Jeb Bush has complained about “the narratives” that paint him as a moderate Republican, insisting (truthfully) that he’s in fact very conservative. In the effort to solidify his right-wing bona fides in a recent interview with Focus on the Family President Jim Daly, Bush highlighted the role he played in one of the biggest Christian-right debacles of the George W. Bush presidency: the Terri Schiavo case. 

Answering Daly’s question about his views on “the issue of life, generally,” Bush affirmed that “the most vulnerable in our society need to be protected.” He first highlighted his efforts to make it harder to get a legal abortion in Florida, including new parental-notification rules and funding for so-called crisis pregnancy centers. “Terri Schiavo is another example of this,” Bush continued, “where our laws in our country, and Florida in particular, made it hard for us to do this”—“this” meaning “protect life.” “I did this all within the confines of the power I had,” he concluded.

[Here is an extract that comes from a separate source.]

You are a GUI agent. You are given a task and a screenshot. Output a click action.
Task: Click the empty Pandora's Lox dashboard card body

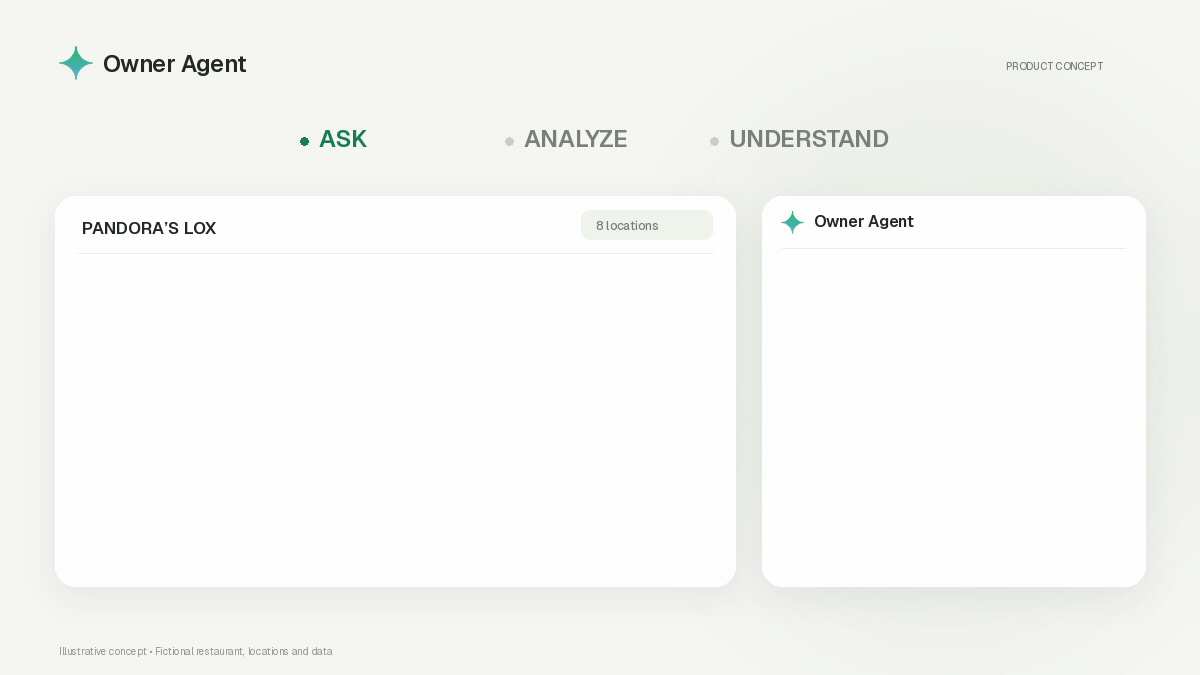click(x=395, y=420)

That’s one way to put it. Another way to put it is that Bush overstepped his authority as governor of Florida and, in a naked display of pandering to the religious right, waged an ugly war on a private citizen, Michael Schiavo, whose only crime was wanting to put his wife to rest after more than a decade in a persistent vegetative state, after her brain had atrophied to less than half its weight. As Michael Keegan of the People for the American Way reminds readers this month at Huffington Post, Bush pushed through a laughably unconstitutional law trying to usurp Michael Schiavo’s marital rights to remove his wife’s feeding tube. When the Supreme Court upheld the decision to strike down the law, Bush tried to go over their heads to his brother, the president. Even after Terri Schiavo died, Bush continued his baffling attacks on Michael Schiavo, pushing a prosecutor to open an investigation insinuating that the man had somehow tried to let his wife die when she first collapsed into a coma 15 years before. 

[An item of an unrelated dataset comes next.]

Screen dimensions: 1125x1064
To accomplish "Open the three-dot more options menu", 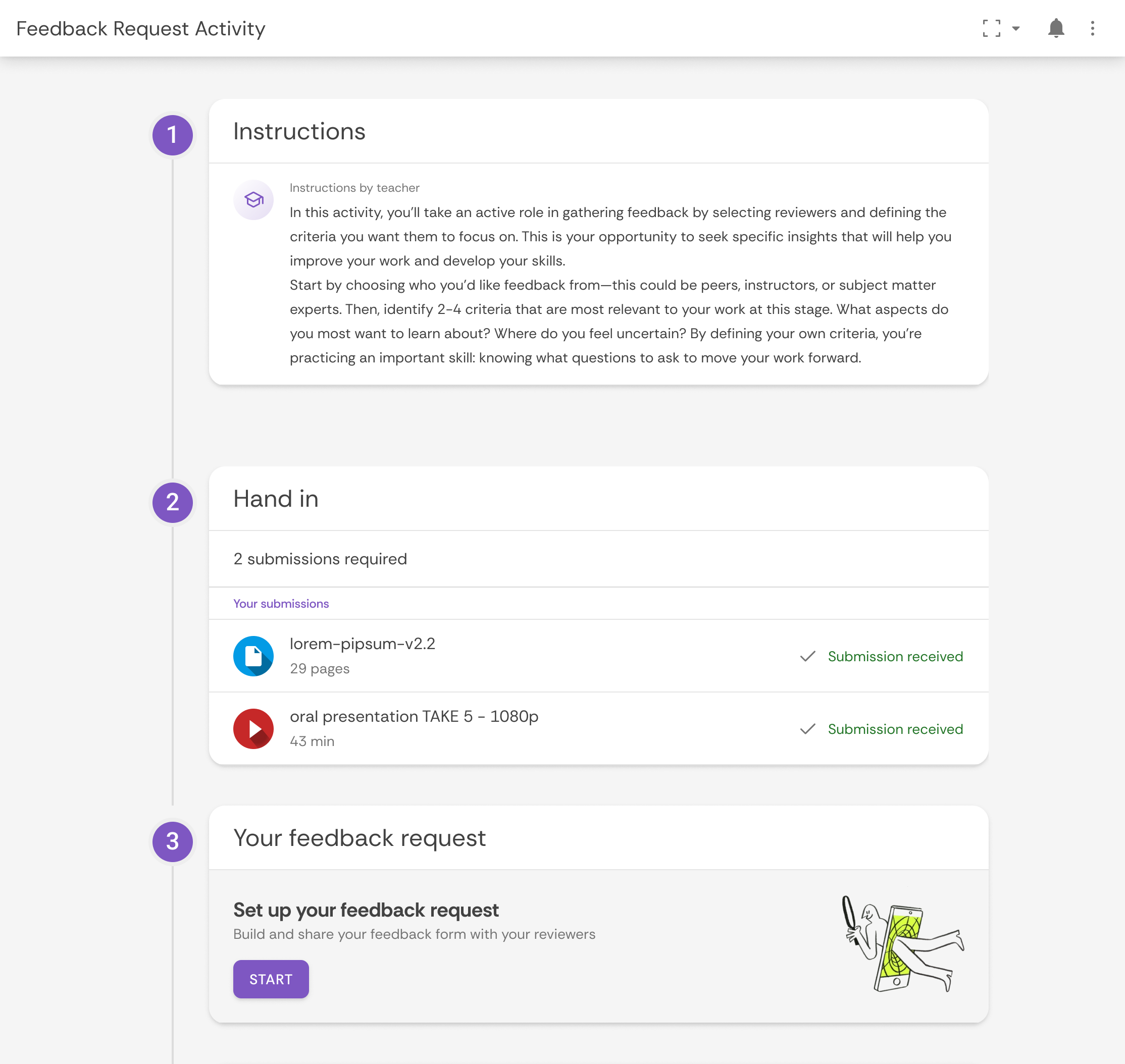I will [x=1092, y=28].
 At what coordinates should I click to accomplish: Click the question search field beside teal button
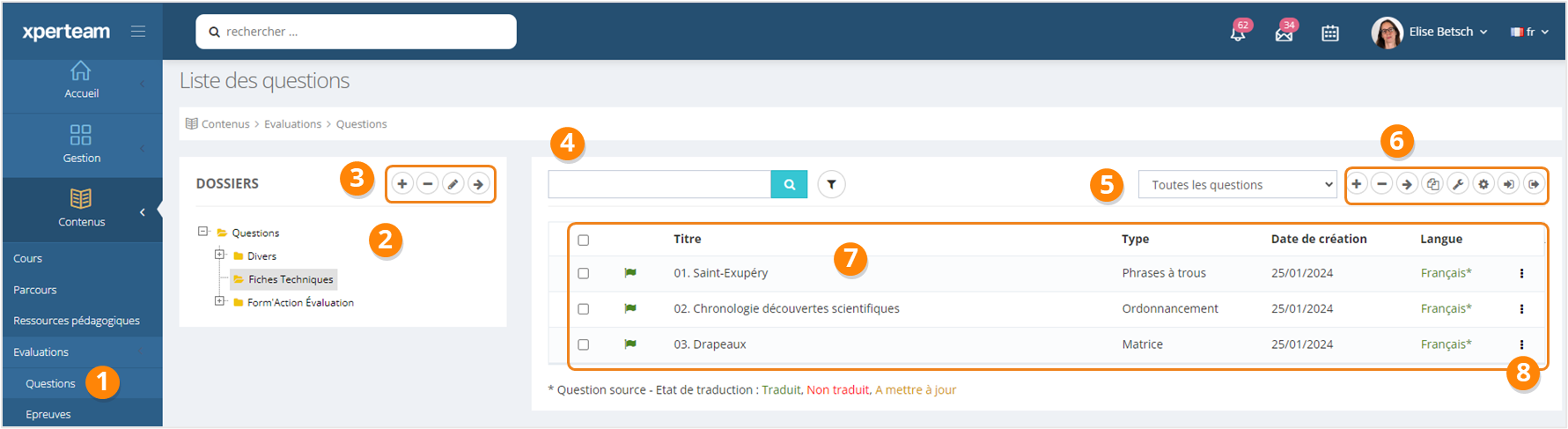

“He should be ashamed,” Michael Schiavo told Politico in January. “And I think people really need to know what type of person he is. To bring as much pain as he did, to me and my family, that should be an issue.”

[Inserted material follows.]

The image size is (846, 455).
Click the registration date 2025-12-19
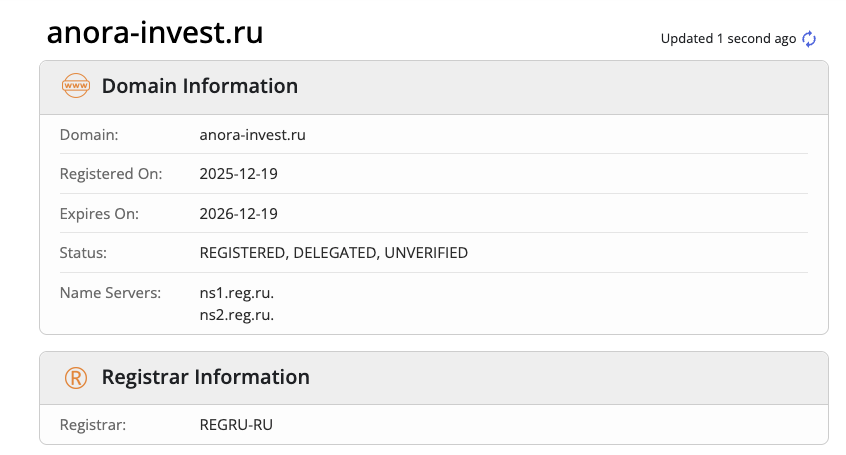(x=239, y=174)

Families quietly let the bodies of brain-dead patients die every day without having the governor imply they should be tried for murder. In fact, hospitals sometimes pull the plug against familial wishes simply because of inability to pay, without a single peep from Terri Schiavo’s self-appointed defenders. At the time, a majority of Americans disapproved of the efforts to interfere with Michael Schiavo’s decision to remove his wife’s feeding tube. The grotesque theater around trying to keep this one patient alive served the anti-abortion movement’s larger cause, of trying to brand itself as a global “pro-life” movement.

The Schiavo campaign was also the beginning of an overall shift in anti-choice messaging, away from claims to be protecting innocent babies from their slut mothers and toward protecting women from the selfish men (like heartless Michael Schiavo) who use and discard women. That narrative persists in the anti-choice world, where abortion patients are painted as hapless victims who need to be protected from cads and the greedy abortion doctors who want to profit off them.

Bush could probably shove the whole Schiavo mess down the memory hole, pretend it never happened. Not only were his actions rejected by most Americans at the time, but the press coverage appeared to have inspired an uptick in interest in signing living wills. That Bush has decided instead to highlight his ghoulish behavior in preparation for a presidential run suggests that he, like his brother before him, is aggressively courting the religious right. That might be enough to win him the Republican nomination, but as conservative Christianity is in decline, it’s a risky proposition for getting into the White House.